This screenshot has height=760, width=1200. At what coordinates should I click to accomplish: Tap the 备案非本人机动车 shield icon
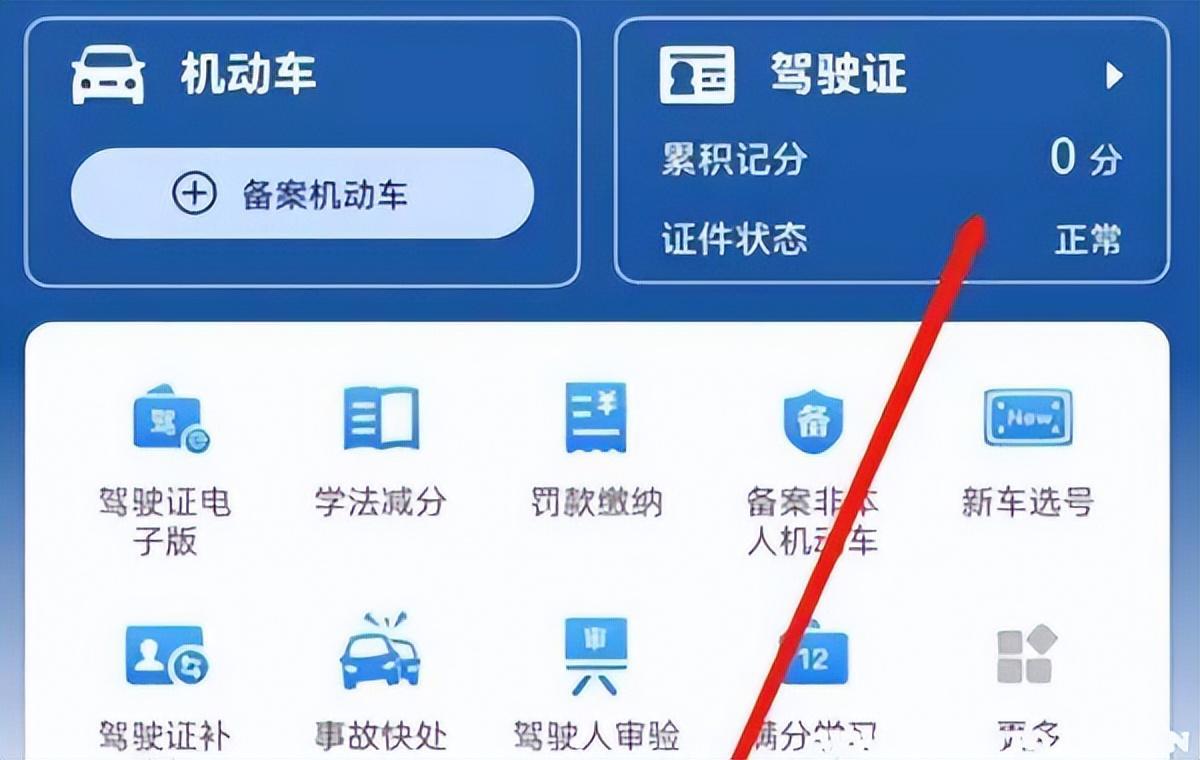(813, 419)
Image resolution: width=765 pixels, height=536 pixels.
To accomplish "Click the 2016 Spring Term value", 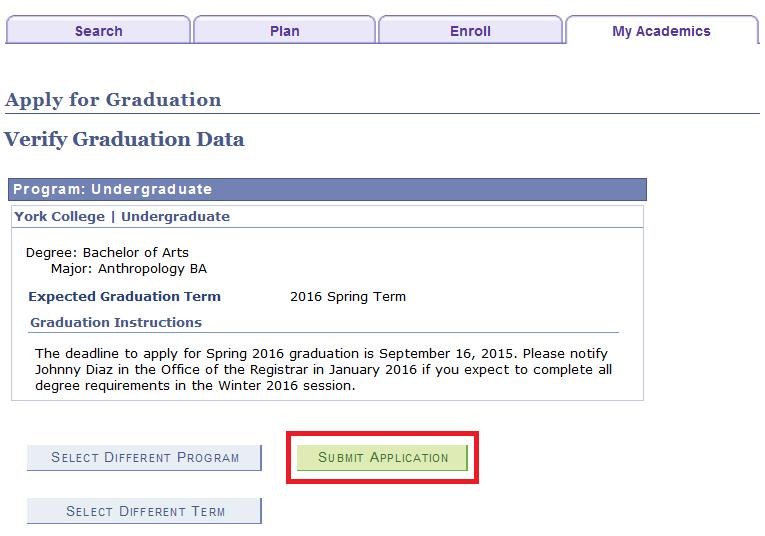I will (x=348, y=297).
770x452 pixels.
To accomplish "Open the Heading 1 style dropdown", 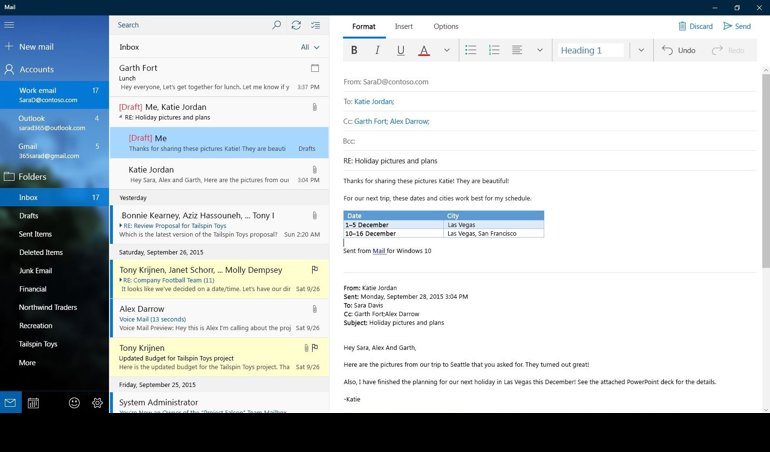I will point(640,50).
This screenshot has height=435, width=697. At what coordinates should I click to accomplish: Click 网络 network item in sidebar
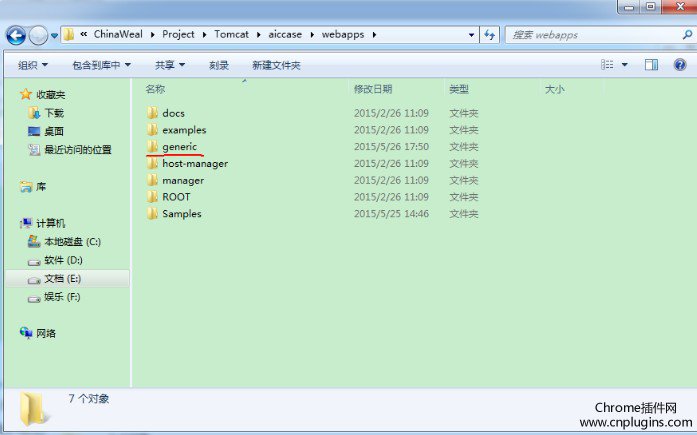(x=46, y=333)
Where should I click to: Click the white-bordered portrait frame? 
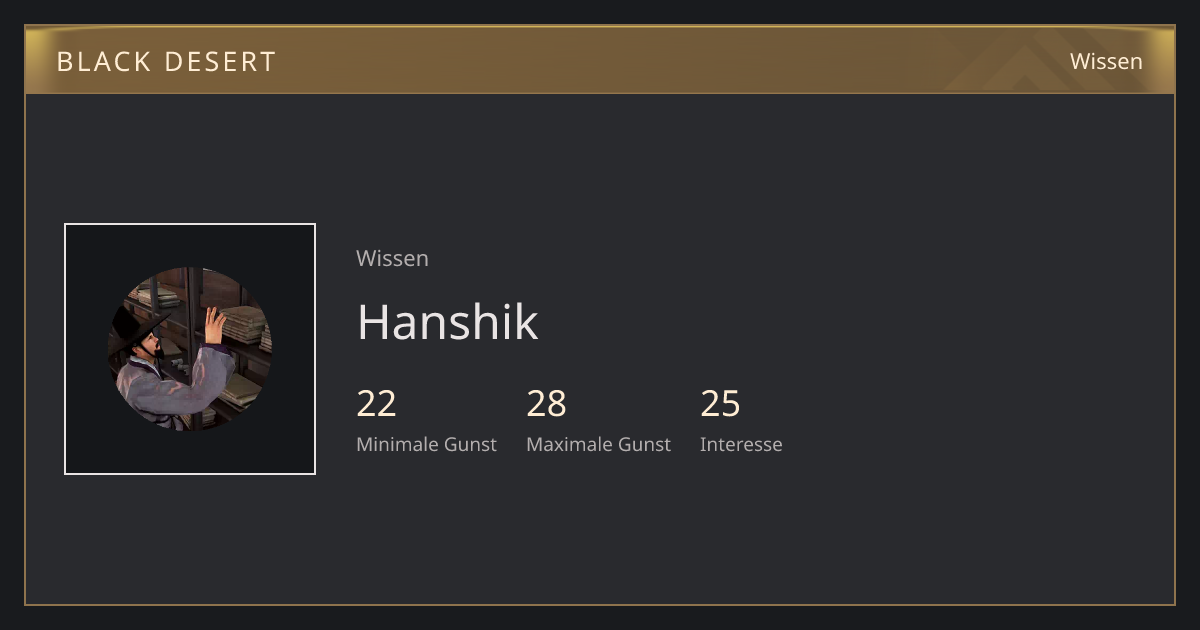pos(190,349)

────────────────────────────────────────

**PROBLEM DETAILS:**
Return each line from the data where the string "pixels" can be found.

**PROBLEM SOLUTION:**
Image resolution: width=765 pixels, height=536 pixels.
770x452 pixels.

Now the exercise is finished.